WHAT TO WORK ON | Reproduce, line for line, the records starting at the line containing "Viewport: 720px width, 1600px" and ending at the close of the records, with both ends included.

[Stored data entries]
★ ★ ★ ★ ★ ★ ★

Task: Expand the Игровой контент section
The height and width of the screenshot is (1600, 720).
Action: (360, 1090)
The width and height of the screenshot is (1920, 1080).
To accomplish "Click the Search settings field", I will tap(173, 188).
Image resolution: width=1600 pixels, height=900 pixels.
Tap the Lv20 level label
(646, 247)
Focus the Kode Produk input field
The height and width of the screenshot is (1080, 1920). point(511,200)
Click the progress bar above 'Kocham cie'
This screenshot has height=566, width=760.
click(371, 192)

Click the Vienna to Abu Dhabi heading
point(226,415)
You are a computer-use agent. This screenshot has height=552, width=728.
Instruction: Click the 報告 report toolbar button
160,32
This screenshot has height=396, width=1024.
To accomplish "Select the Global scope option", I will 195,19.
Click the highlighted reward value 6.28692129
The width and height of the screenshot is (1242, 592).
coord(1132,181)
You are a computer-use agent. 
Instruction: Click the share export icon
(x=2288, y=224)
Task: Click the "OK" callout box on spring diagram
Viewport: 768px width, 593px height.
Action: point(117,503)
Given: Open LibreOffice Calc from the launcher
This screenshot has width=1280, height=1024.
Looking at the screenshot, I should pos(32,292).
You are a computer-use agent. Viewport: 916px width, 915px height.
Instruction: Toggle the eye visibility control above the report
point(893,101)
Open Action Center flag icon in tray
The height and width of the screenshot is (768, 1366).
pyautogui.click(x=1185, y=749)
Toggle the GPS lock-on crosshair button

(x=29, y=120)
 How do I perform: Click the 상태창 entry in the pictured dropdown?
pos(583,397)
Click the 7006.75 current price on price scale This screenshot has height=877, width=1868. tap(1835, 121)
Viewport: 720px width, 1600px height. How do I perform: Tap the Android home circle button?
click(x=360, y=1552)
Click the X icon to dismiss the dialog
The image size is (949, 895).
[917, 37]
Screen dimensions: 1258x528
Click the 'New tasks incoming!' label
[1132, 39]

★ ★ ★ ★ ★ ★ ★

THE COMPLETED TASK |
Viewport: 720px width, 1600px height. How do I perform: Tap the Android home circle button?
click(x=360, y=1552)
Click the X icon to dismiss the dialog
The image size is (949, 895).
[917, 37]
Screen dimensions: 1258x528
Click the 'New tasks incoming!' label
[1132, 39]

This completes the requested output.